Hi I am looking for inputs on the approach to solve this with big data, maybe Hive and/or HBase and Spark.
I’ll try not to disclose any info that I am not supposed to and focus on technical aspects. We want to use big data as we want scalability. Number of csv files/companies could increase in the future.
Say an organisation receive 3 customer information csv file from 3 companies,(see them as tables below)
companyA provides csvA(custA_id, cust_name, ssn, tel_no, address, DOB, driver_licence_no, passport_no)
companyB provides csvB(custB_id, cust_name, ssn, tel_no, address, DOB, driver_licence_no, passport_no)
companyC provides csvC(custC_id, cust_name, ssn, tel_no, address, DOB, driver_licence_no, passport_no)
The organisation wants to find out all the customers that have registered with more than one company above - meaning, a person could have different customer name in 2 or 3 above companies, but some of those customer attributes could match. Say Jane Eve in file csvA and Jane Jackson in csvB although they have different names, but they have the same address and DOB so they should be considered the same person and we want to record them in another result table.
So here’s the criteria:

  1. if name and address the same they are the same person.
  2. if address and DOB and tel_no the same they are the same person.
  3. if tel_no and (passport_no or driver_license_no) the same they are the same person.
    this criteria list could get bigger as business side submits more requirements.
    (note that between csvA and csvB a person could be matched by name/address, and then between csvB and csvC the same person could be match by tel_no and passport_no.
    The output we want is like this, a row in the below table means customer with cust_no Axxx/Bxxxx/Cxxxx from companyA/B/C are the same person.(sorry could’n line them up)
    match_id CustA_no CustB_no CustC_no
    m12345 A00001 B00003
    m12226 A00008 B00004 C00005
    m33332 A98777 C34533
    m23457 A78932 B87677 C34556

The tables are huge, around 5 millions of records each. Each week there will be 3 new complete csv files comes in and we’ll need to do a fresh re-match for the files. Please assume data are already cleansed, formatted(like name, address etc), so they can be compared easily.

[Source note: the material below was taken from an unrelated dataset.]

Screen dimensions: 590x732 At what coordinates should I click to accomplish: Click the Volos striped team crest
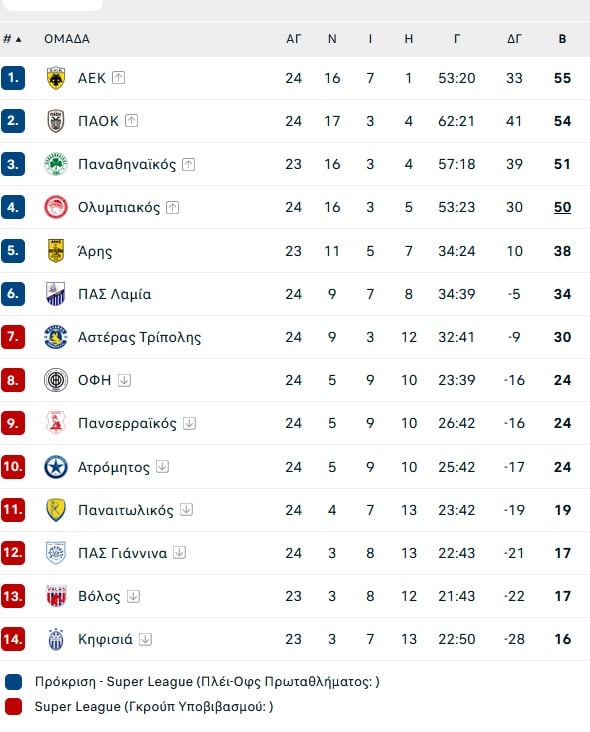pos(56,596)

It looks like I should use Hive to do this ? It seems table bucketing should be used ? What would be your approach/design ? Please let me know if I need to provide more info.

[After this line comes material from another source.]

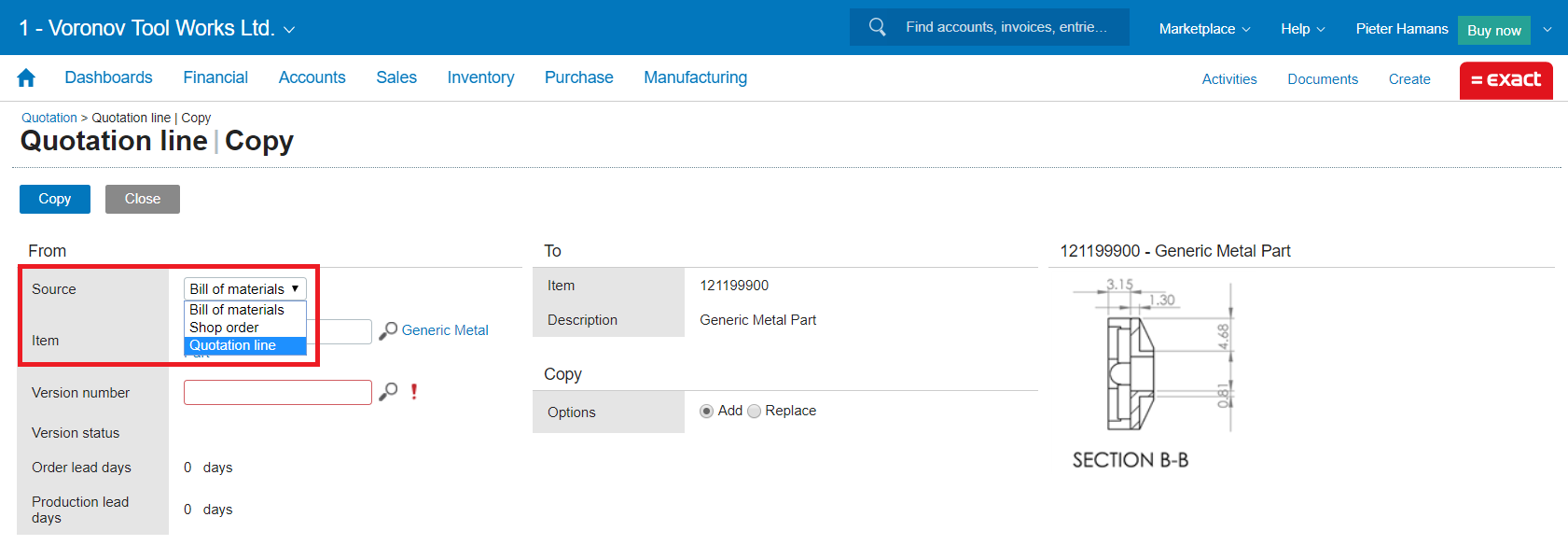Select the Replace radio option
Viewport: 1568px width, 545px height.
coord(755,412)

Quick thought - for each matching criteria, if I create a HBase table, say table1 use (name, address) as row key, scan csv A/B/C file, for those with the same (name/address), the recA, recB, recC from the above 3 files have the same (name/address), they’ll be saved as cf:A, cf:B, cf:C. Then we retrieve by rowKey:cf, if there are more than 1 cell return then it means there are matches. Similarly we create another H table using another criteria (tel-no/psp#) as rowKey for matches on tel-no and passport number. Maynot be a good approach but this will work ?

Hi Jerry,

Thank you for the post.
If possible Can you provide 2 or 3 records for each file???


I am pretty sure, we should be able to do this using Spark DataFrame’s, provided your company is using Apache Spark. It would be better than using Hive because of the in-memory computation and Catalyst optimizer run by Spark on DataFrame’s. Also, 5 million records will not be so huge that it would not fit into the memory of a production cluster(@itversity @gnanaprakasam @venkatreddy-amalla please correct me if wrong).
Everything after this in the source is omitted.